- bouwjaar
- herbouwd
- 1971 / 1991
- bestemming
Het malen van graan, thans op vrijwillige basis; museum
- molenmaker
- Schiller, Dalfsen (1876) Fa. Hubert, Coevorden (1971) Fa. Doornbosch, Adorp (1991)
- voorganger
- omwentelingen
- eigendomshistorie
De Stichting het Drentse Landschap is sinds 1 januari 2021 eigenaar, daarvoor was dat de gemeente Coevorden, daarvoor de toenmalige gemeente Dalen.
- geschiedenis
-
Deze als 'rogge-en gerstmolen' (koren- en pelmolen) ingerichte stellingmolen werd in 1876 gebouwd als opvolger van een in 1820 gebouwde molen, die in 1875 als gevolg van blikseminslag was verbrand. Aangenomen wordt, dat dat nog altijd een standerdmolen was.
Het achtkant van de in 1876 gebouwde hoge stellingmolen was niet nieuw.

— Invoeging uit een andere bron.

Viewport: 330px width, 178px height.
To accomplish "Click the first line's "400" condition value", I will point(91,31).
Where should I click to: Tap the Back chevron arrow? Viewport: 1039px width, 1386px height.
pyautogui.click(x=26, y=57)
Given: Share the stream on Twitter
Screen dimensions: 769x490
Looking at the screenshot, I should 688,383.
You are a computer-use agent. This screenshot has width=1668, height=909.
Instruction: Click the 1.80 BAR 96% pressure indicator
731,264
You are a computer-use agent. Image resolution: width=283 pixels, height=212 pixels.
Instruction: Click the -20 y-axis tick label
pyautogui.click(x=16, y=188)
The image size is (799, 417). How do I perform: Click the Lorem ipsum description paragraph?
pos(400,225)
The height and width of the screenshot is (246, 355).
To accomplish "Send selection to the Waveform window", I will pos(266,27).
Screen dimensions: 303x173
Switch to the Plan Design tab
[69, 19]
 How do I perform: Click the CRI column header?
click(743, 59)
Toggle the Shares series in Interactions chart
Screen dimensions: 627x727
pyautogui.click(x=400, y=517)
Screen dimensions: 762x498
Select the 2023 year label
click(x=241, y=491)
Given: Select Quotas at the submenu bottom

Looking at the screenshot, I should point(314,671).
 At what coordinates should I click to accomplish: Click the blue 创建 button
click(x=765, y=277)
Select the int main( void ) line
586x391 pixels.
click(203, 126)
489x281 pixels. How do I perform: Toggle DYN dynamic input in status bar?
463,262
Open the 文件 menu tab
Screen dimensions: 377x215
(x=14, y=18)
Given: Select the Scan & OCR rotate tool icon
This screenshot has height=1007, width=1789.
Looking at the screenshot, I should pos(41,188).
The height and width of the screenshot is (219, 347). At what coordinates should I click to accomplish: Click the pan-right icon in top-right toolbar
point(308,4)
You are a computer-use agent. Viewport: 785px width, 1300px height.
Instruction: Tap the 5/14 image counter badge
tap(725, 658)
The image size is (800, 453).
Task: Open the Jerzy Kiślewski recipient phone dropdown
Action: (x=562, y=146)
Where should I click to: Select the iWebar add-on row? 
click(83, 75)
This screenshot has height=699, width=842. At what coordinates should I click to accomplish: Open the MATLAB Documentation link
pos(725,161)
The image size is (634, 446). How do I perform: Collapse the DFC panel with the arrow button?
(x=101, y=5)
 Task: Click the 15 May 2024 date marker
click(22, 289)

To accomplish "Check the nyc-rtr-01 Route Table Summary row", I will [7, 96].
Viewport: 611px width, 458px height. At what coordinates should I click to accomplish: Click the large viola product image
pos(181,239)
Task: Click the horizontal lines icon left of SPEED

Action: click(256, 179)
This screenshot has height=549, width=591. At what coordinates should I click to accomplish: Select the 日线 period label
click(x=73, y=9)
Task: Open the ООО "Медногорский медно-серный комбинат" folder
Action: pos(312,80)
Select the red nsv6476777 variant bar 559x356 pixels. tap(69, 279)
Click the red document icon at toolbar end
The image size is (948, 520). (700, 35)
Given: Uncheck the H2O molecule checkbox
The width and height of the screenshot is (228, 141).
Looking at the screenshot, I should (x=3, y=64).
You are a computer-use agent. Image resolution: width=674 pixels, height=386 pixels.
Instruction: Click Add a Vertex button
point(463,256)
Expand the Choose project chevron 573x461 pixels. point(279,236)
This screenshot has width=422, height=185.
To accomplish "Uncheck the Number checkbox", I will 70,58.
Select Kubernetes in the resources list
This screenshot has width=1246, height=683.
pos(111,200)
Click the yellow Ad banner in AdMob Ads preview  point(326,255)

Jan Pol, de laatste particuliere eigenaar, vertelde dat zijn molen eerder houtzaagmolen in Amersfoort was geweest. Wat dat 'houtzaagmolen' betreft had hij zonder meer gelijk: bovenin het achtkant zijn zgn. krukbalken aanwezig, duidelijk bewijs dat dit achtkant ooit een zaagfunctie had. Of dat inderdaad in Amersfoort was, is tot op heden niet duidelijk.
Verval, maar ook het herstel daarvan, is deze molen bepaald niet onbekend: in 1958 werd de molen grotendeels onttakeld, waarna in 1971 uitwendig herstel volgde door de fa. Hubert.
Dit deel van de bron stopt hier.